Richard Walsh rbw at ahpcrc.org
Thu Apr 18 07:37:07 PDT 2002

Greg Lindahl wrote:

>This bid is for an install in the future, and it involves a
>combination of McKinley and Madison parts. I don't believe that Intel
>has made Madison's specs available, nor has HP made the specs of the 
>chipset they'll be using available. 

 True, but the dual-floating point units in the core are not
 likely to be added to ... so its a question of what the clock
 is going to be (is my estimate of 1.5 GHz unreasonable?), what
 the impact of the chipset/system-bus on memory bandwidth is 
 going to, and cache sizes.

>It's likely that they aren't quoting peak; PNL prefers figures like
>the actual speed of matrix-matrix multiple (DGEMM). Now the Itanium is
>reasonably good at delivering a nice % of peak for DGEMM, but it's not
>the same as peak. It's a lot more fair number to use than peak, and
>gives you a good idea of what the Top500 Linpack score will be.

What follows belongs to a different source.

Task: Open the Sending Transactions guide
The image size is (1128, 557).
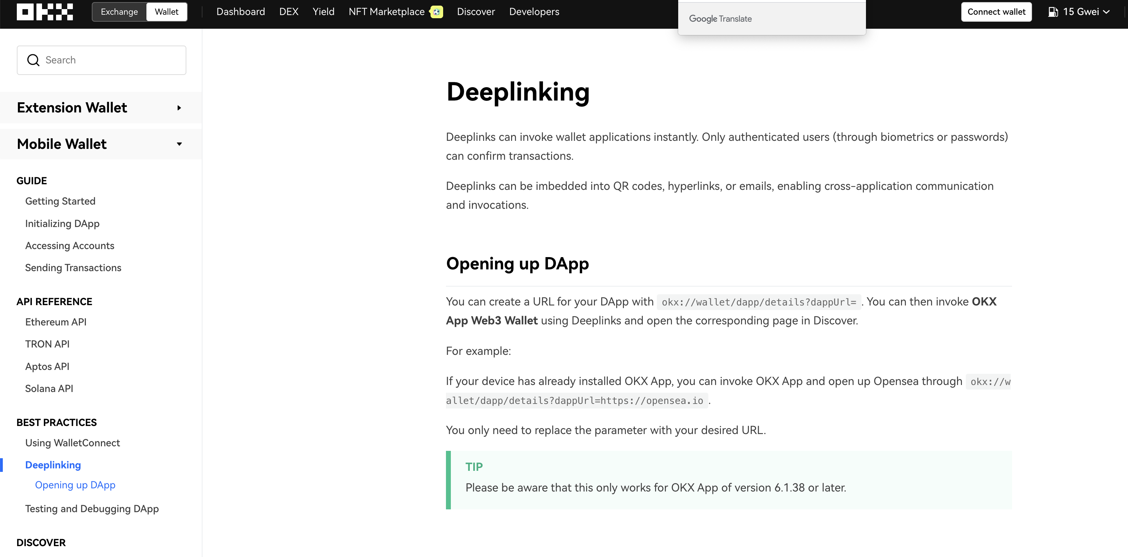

 True, the source is not official, I guess, but when no qualifying
 information is given the numbers presented are usually peak. If
 they aren't then my numbers would need to be reworked on a different
 envelop ;-) ... 
 ... but there is another issue if we assume that the 8.3 TFLOPS is DGEMM 
 performance at say 50% of peak (doing this on a large matrix (G98) 
 would require very good bandwidth to memory) then these 1400 processors 
 must have a system peak of around 17 TFLOPS. What does this mean for
 clock period ... ??

 Assuming the same number (4) of FMA's per core on the Madison, then each
 processor is capable of 12 GFLOPS peak.  This would mean that the processors
 would have to be running at 3 GHz (when are they taking delivery).  This 
 seems a bit high to me seeing as the Itanium is sitting at 800 MHz and 
 does not have a 20 stage pipeline like the Pentium 4 ... but if the deliver
 is far enough into the future who knows.  The idea that the Madison will 
 have more floating point cores seems unlikely (how you going to feed them 
 without real vector memory loads?).

 My $$ per MFLOPS estimates are ballpark numbers, but did include 
 the cost of interconnect (Myrinet or better), and a large chunk 
 of disk and memory. But I won't claim they are perfectly apples-to
 -apples. They were estimated based on estimated purchase price 
 only ... they do not include total cost of ownership effects or 
 factor in expected utilization over the term of ownership (an
 import consideration).

 When I saw the posting, I was surprise how few IA-64 processors 
 (even with the extras) were to be had for ~$25,000,000. The Pentium
 4 looks a better deal at this level of analysis.